Reproduce the listing below line for line, omitting the pictures.
_ _ _
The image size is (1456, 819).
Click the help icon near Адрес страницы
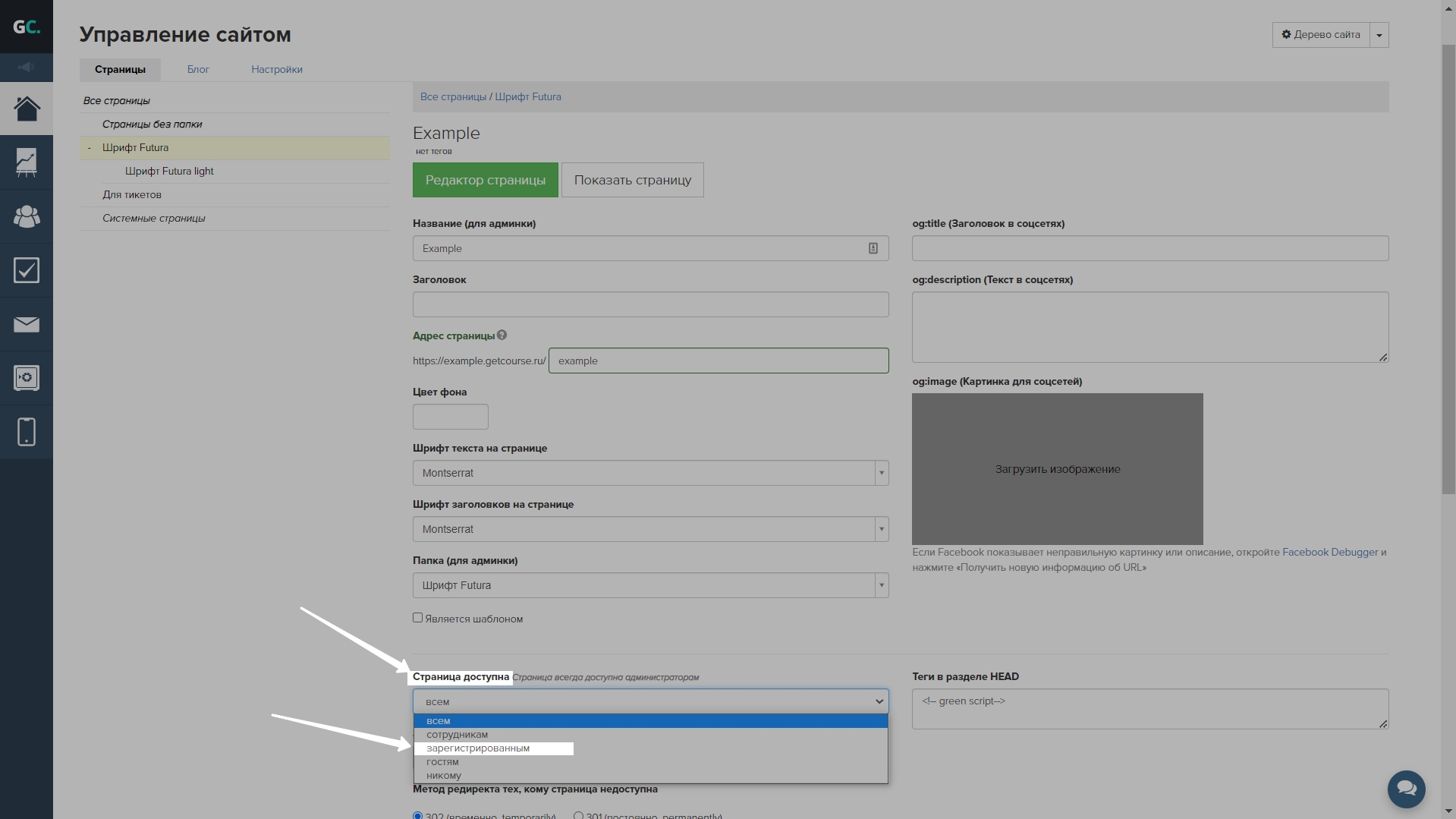coord(502,335)
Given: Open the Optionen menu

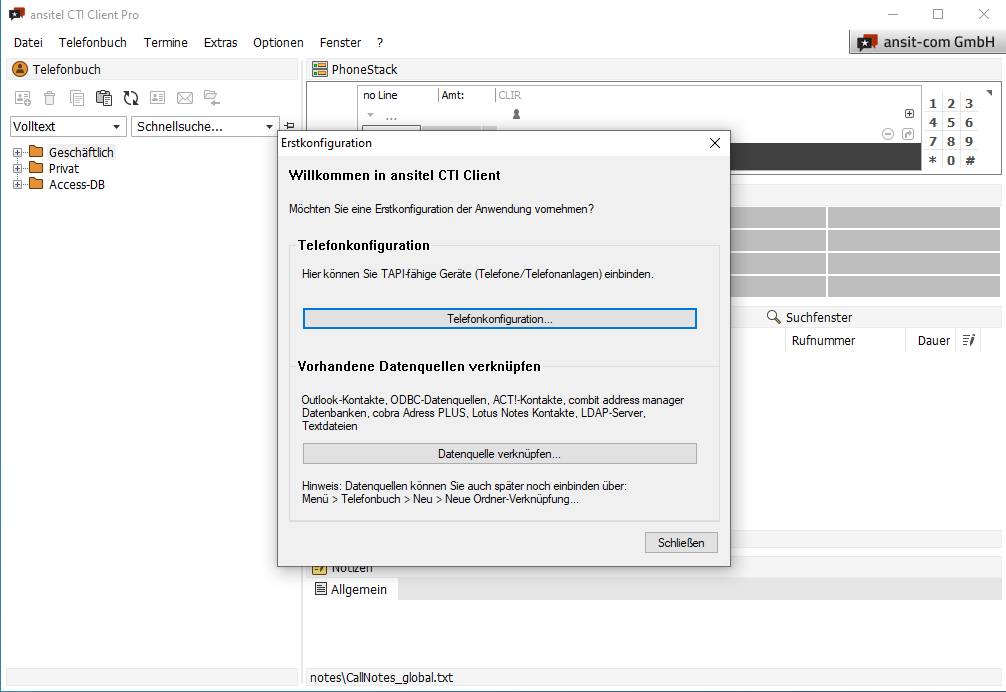Looking at the screenshot, I should [x=278, y=42].
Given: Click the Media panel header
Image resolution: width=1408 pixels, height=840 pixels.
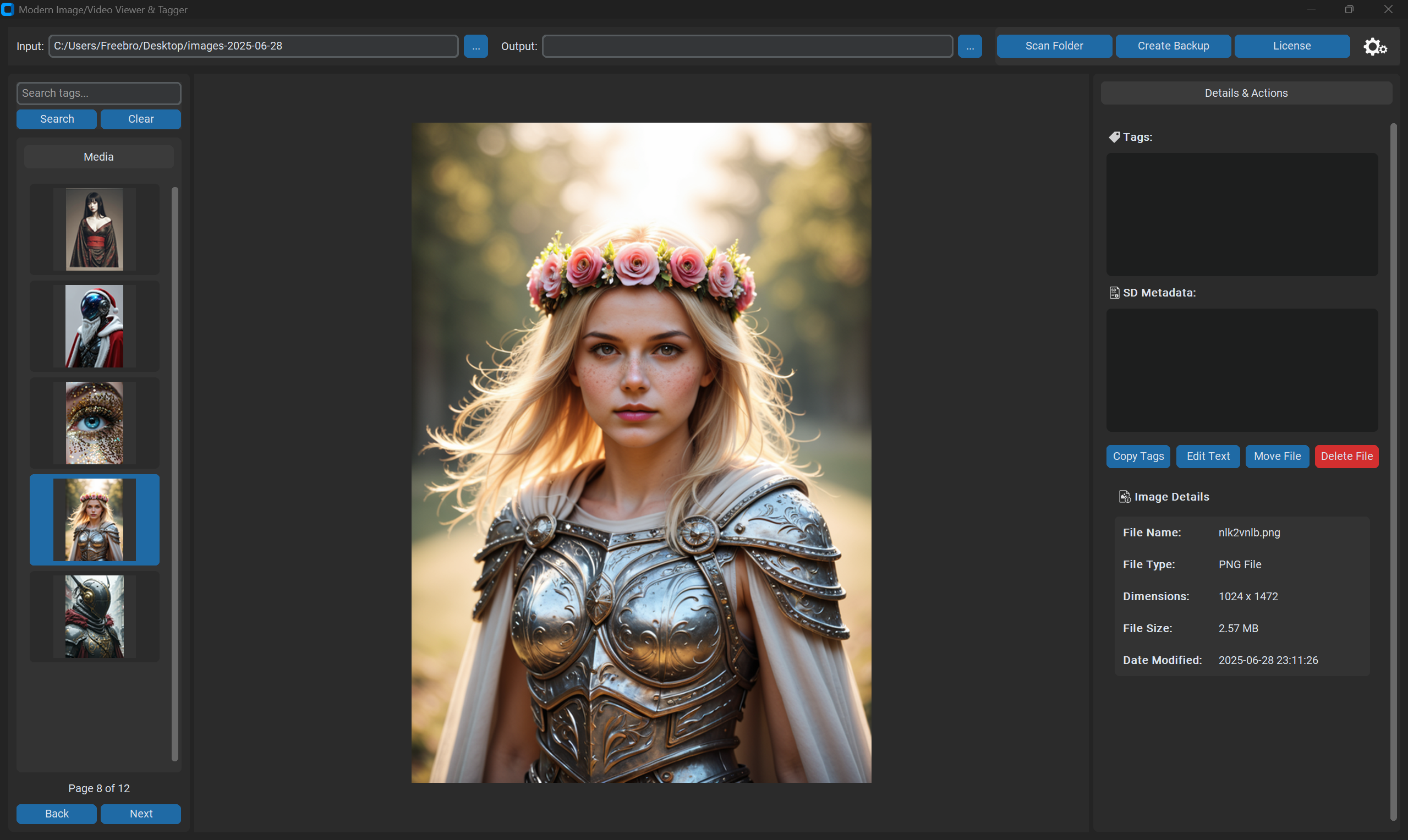Looking at the screenshot, I should [98, 157].
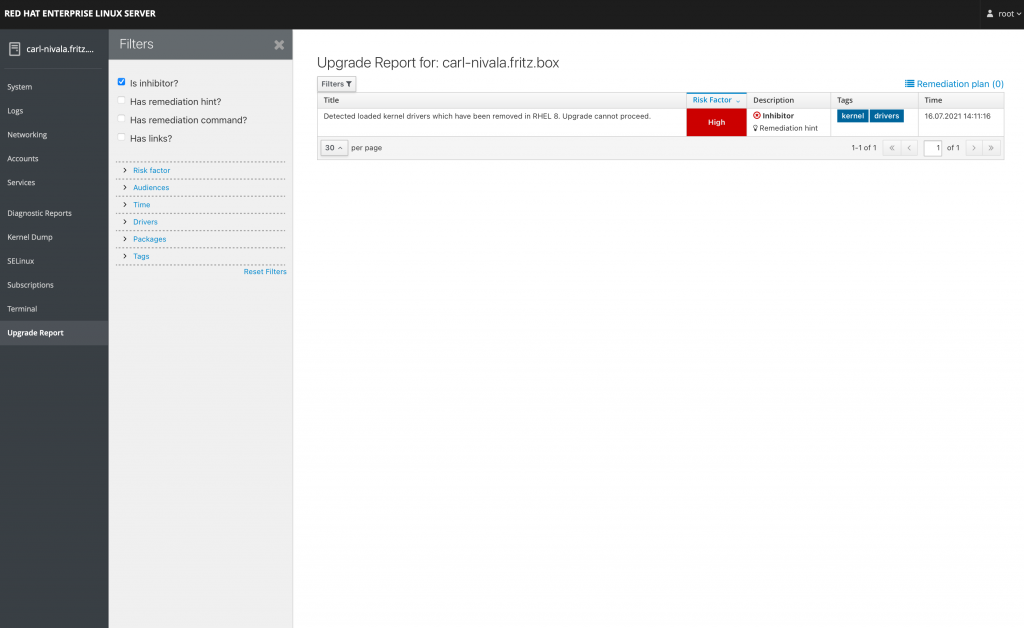Open the root user menu
This screenshot has width=1024, height=628.
click(x=1003, y=14)
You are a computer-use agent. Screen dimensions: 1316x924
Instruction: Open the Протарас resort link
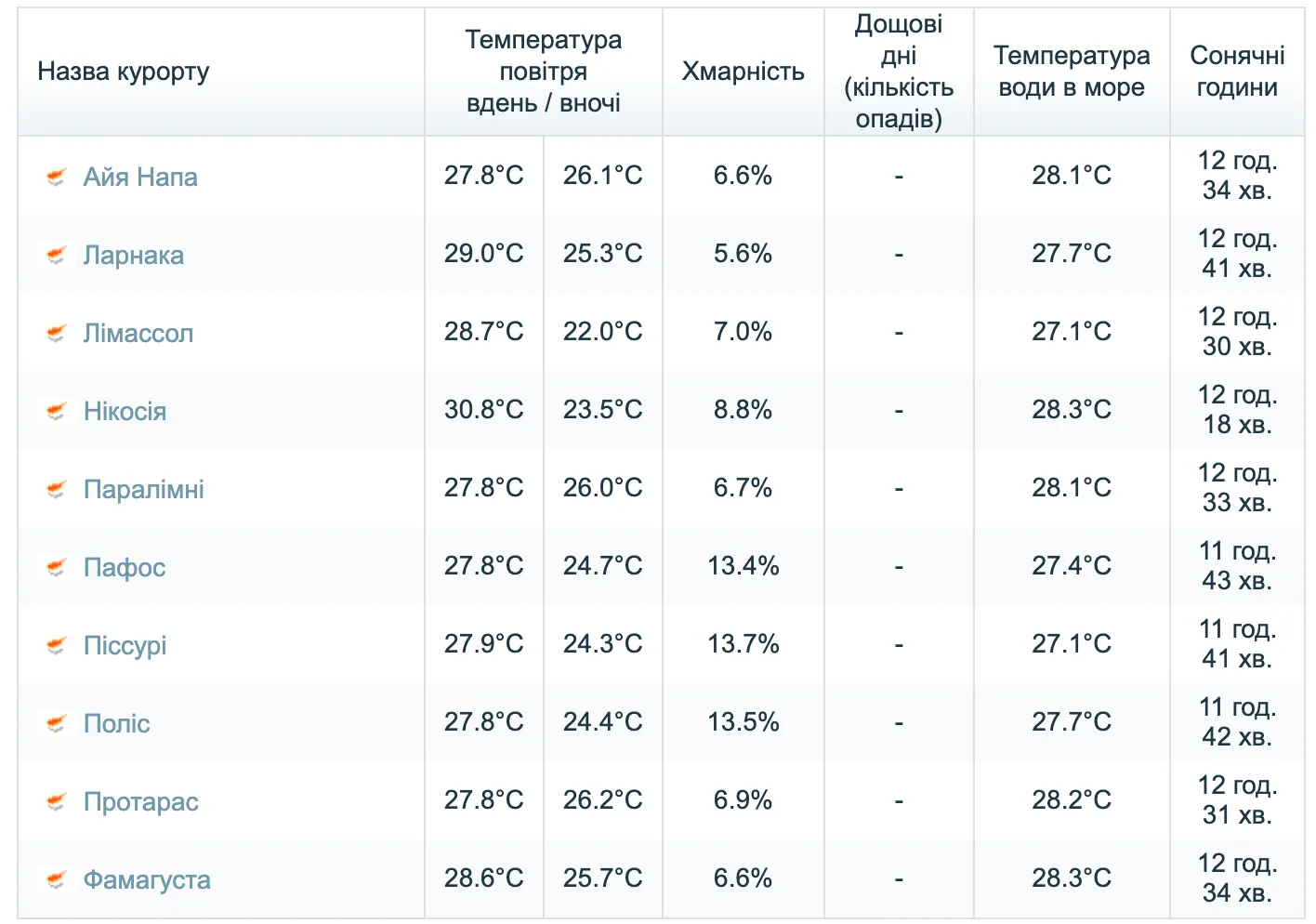click(141, 801)
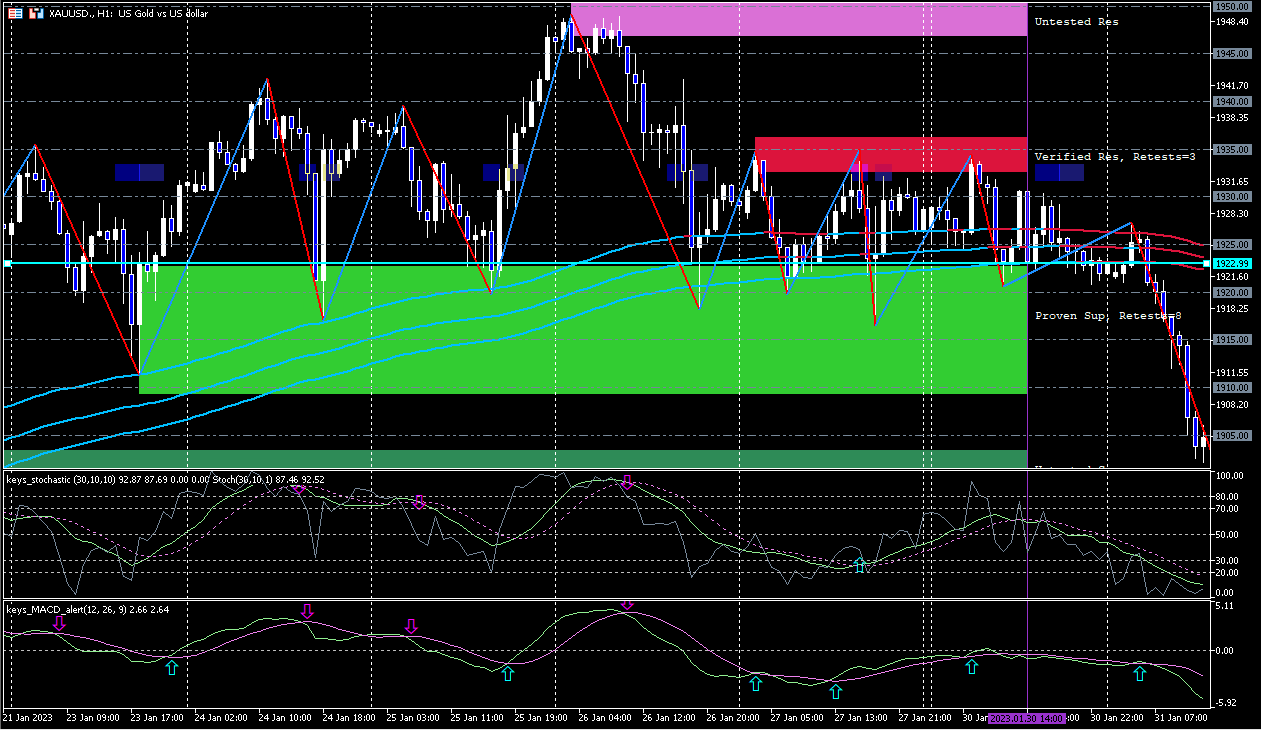1261x730 pixels.
Task: Click the 1950.00 price level on axis
Action: (x=1232, y=6)
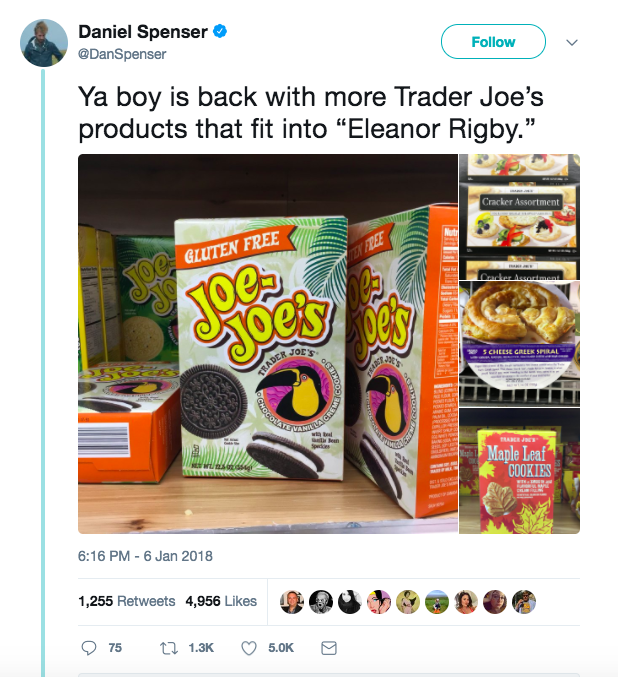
_ _ _
### WRITTEN SOLUTION
The image size is (1456, 819).
Click the help icon near Адрес страницы
coord(502,335)
Given: Open the Optionen menu

Looking at the screenshot, I should [x=278, y=42].
Given: Click the Media panel header
Image resolution: width=1408 pixels, height=840 pixels.
Looking at the screenshot, I should [98, 157].
Open the root user menu
This screenshot has width=1024, height=628.
click(x=1003, y=14)
You are a computer-use agent. Screen dimensions: 1316x924
Instruction: Open the Протарас resort link
click(141, 801)
1261x730 pixels.
Task: Click the 1950.00 price level on axis
Action: (x=1232, y=6)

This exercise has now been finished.